Fix any variance component to any value #833

SchmidtPaul · 2022-06-27T14:10:43Z

Is it correct that it is currently not possible to fix (some of the) variance components to values of my choice?

How SAS does it via `parms` and `NOPROFILE`/`NOITER`

source: SAS documentation

This linear mixed model has two random effects. Due to the additional i.i.d residual variance, three values need to be provided in the parms statement. As the documentation says, this model will not iterate at all, but stick to the provided values:

The NOPROFILE option requests PROC MIXED to refrain from profiling the residual variance parameter during its calculations, thereby enabling its value to be held at 6 as specified in the PARMS statement. The NOITER option prevents any Newton-Raphson iterations so that the subsequent results are based on the given variance components.

How SAS does it via `parms` and `HOLD =`

source: SAS documentation

An even more flexible option is to individually choose what subset of the variance components should be fixed to a given value during the model fitting.
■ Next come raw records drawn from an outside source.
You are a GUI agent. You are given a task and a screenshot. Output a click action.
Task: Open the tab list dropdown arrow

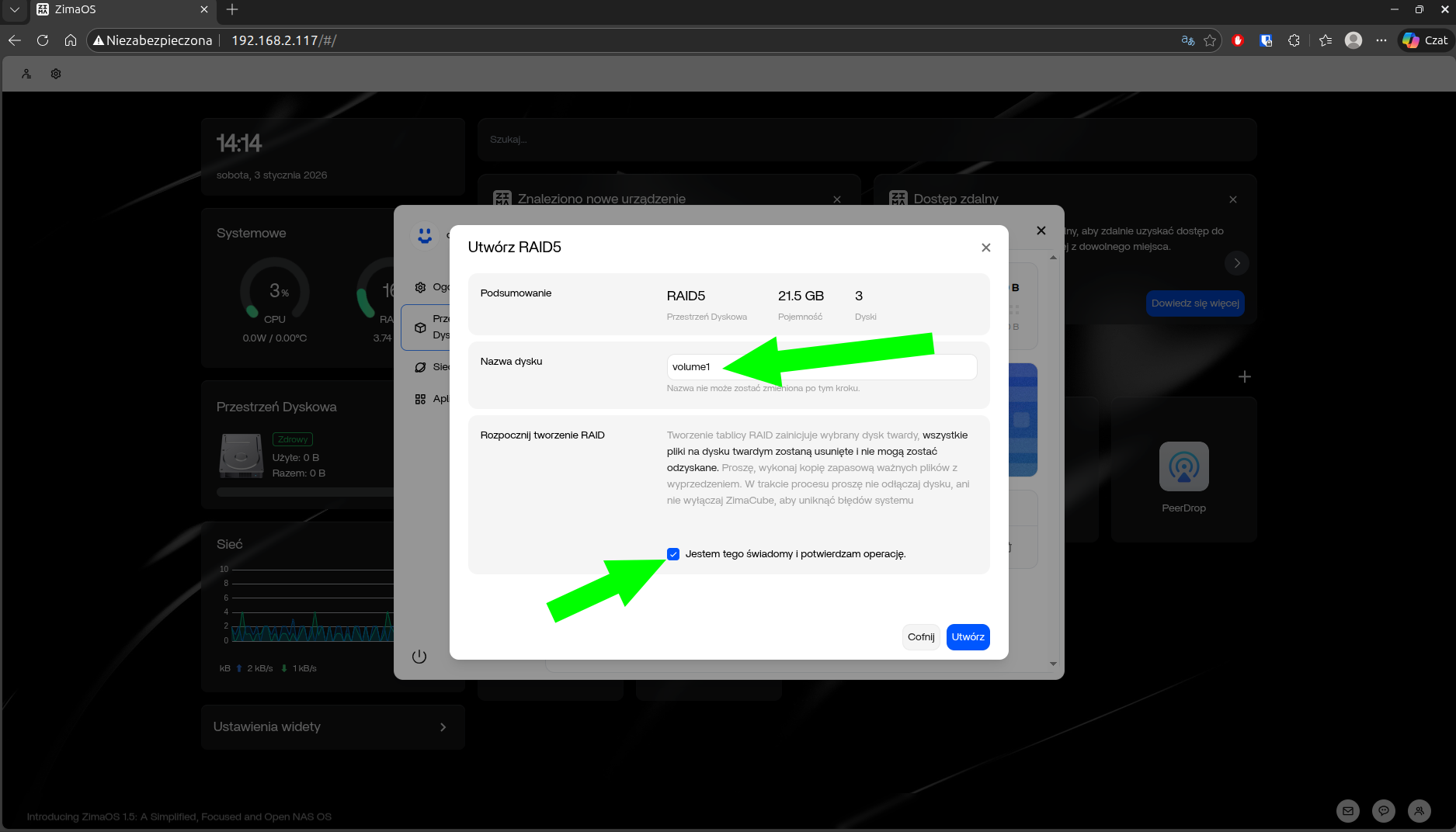tap(14, 9)
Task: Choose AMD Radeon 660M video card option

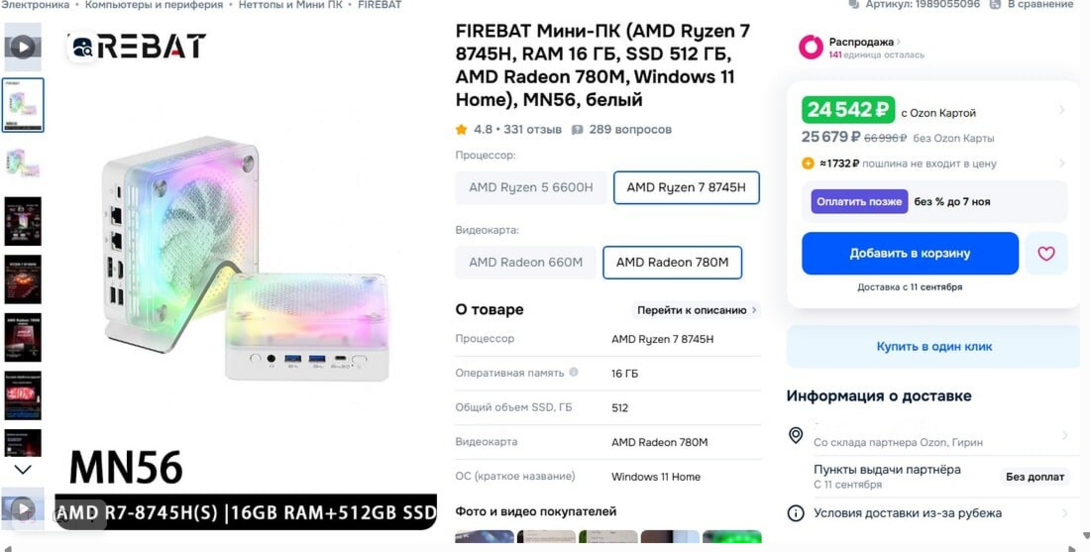Action: 525,262
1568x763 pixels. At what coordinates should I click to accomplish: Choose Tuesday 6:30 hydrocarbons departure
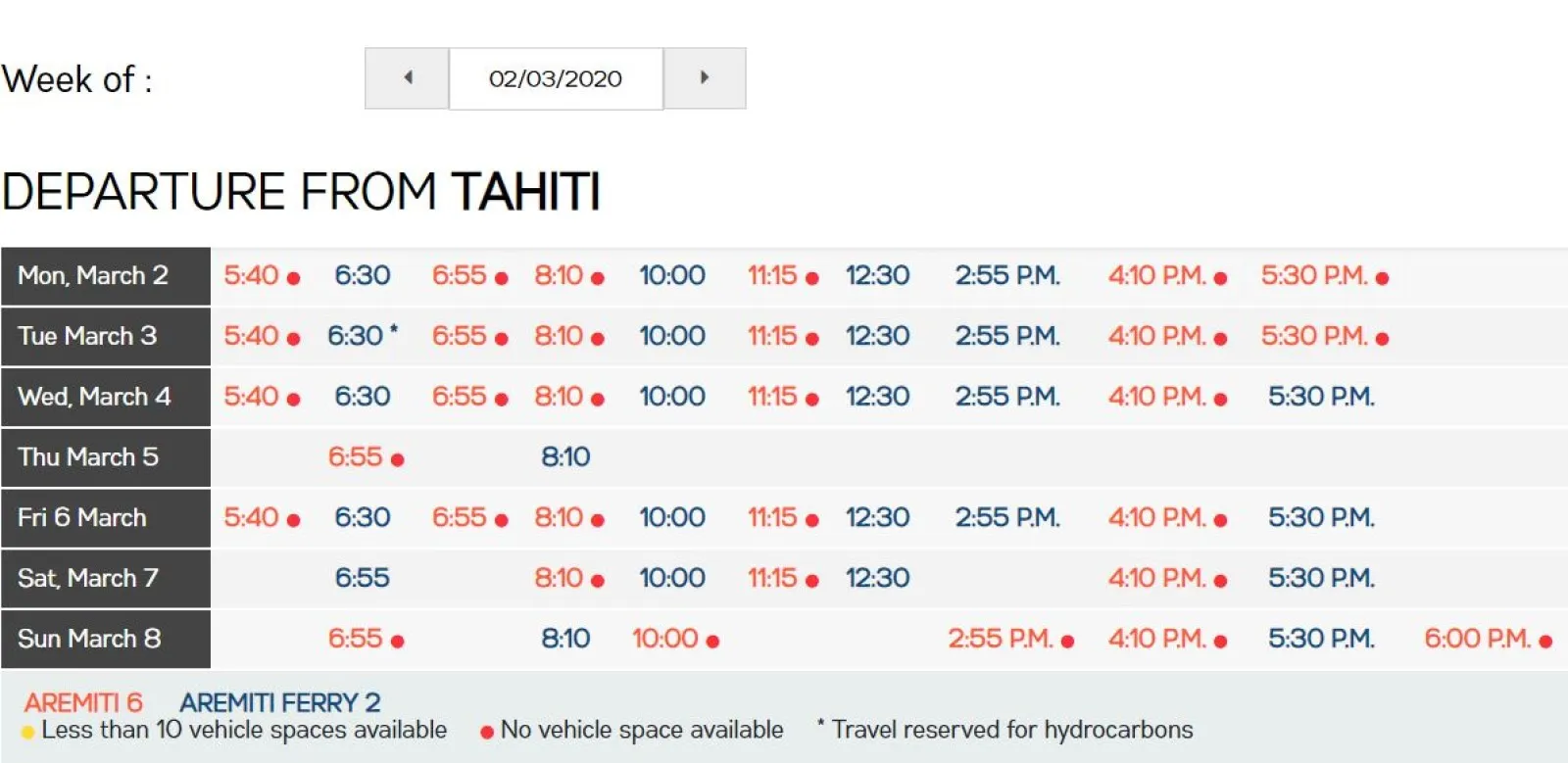355,336
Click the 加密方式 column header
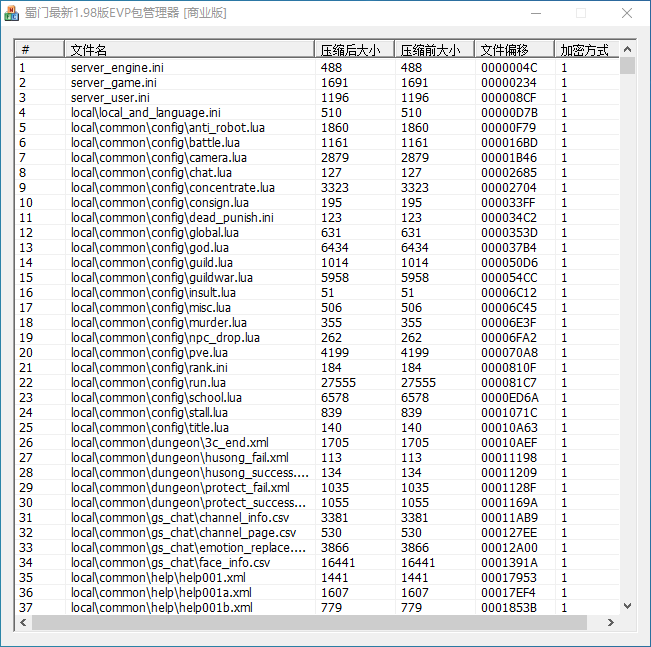The width and height of the screenshot is (651, 647). pos(585,50)
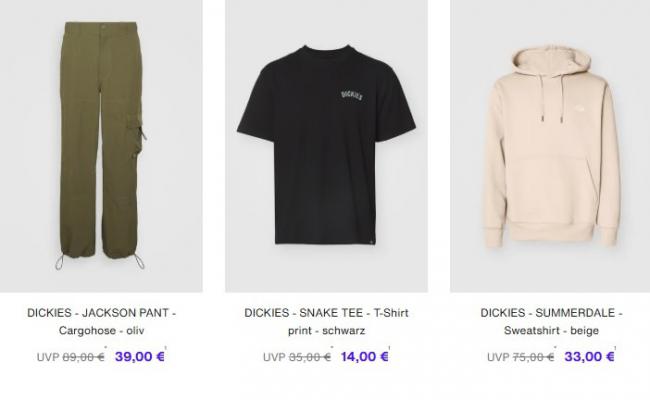This screenshot has height=400, width=650.
Task: Open the black Snake Tee product image
Action: coord(326,146)
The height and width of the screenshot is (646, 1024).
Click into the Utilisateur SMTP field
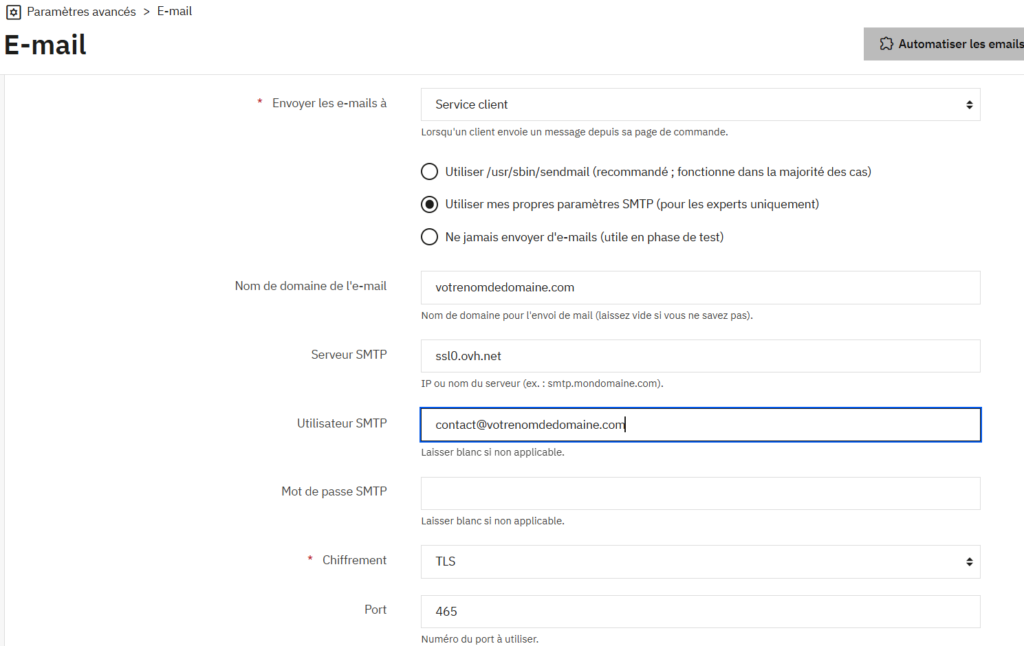[x=700, y=425]
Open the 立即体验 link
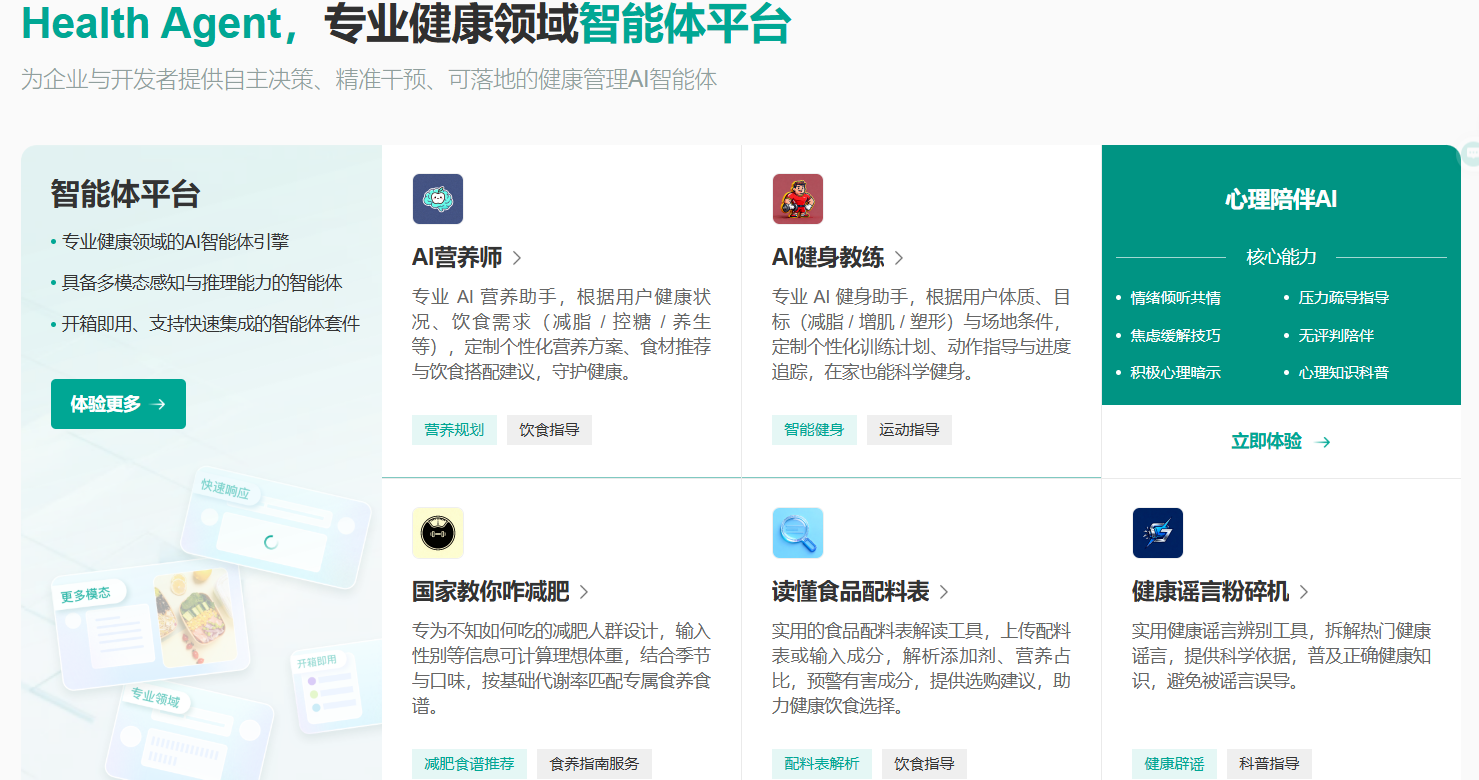The image size is (1479, 780). [x=1267, y=442]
specifies which parameter values PROC MIXED should hold to equal the specified values. For example, the following statement constrains the first and third covariance parameters to equal 5 and 2, respectively

What `glmmTMB()` can do - I think?

Correct me if I am wrong, but the only variance component in a linear (mixed) model fit via glmmTMB() that can be fixed to a value is that of the i.i.d. residual and it can only be fixed to (almost) zero via disformula ~ 0 (see e.g. #653).

Relevance

In my field, two-stage analyses are a relatively big deal. They are at least important enough that a major reason for not switching from SAS to R on more occasions is this very limitation I am addressing here. I actually wrote it out in more detail and with citable references here in #638. Note that this limitation is as far as I know not just true for {glmmTMB} but for any linear mixed model package in R - but I'd be glad to be corrected on this regard.

The text was updated successfully, but these errors were encountered:

bbolker · 2022-07-06T16:36:24Z

You can do a lot, maybe everything you want. Any parameter in the model can be held at a specified value by using the map argument. The analogue of parms is the start= argument (mapping holds the parameters fixed at their starting values, which are usually set to default values of 0 but can be specified), and hold can be specified via map: I'm pretty sure that

parms (5) (3) (2) (3) / hold=1,3;

would be equivalent to

start = list(theta = c(log(5),0,log(2),0), map = list(theta = factor(NA, 1, NA, 2))

(I used the default starting point, 0, for the non-fixed values, and used log(5) to highlight that glmmTMB parameterizes covariance matrices on the log-sd scale; I'm not sure what SAS's scale is, but obviously it matters! The model output should show whether you fixed the parameter to what you wanted, though.)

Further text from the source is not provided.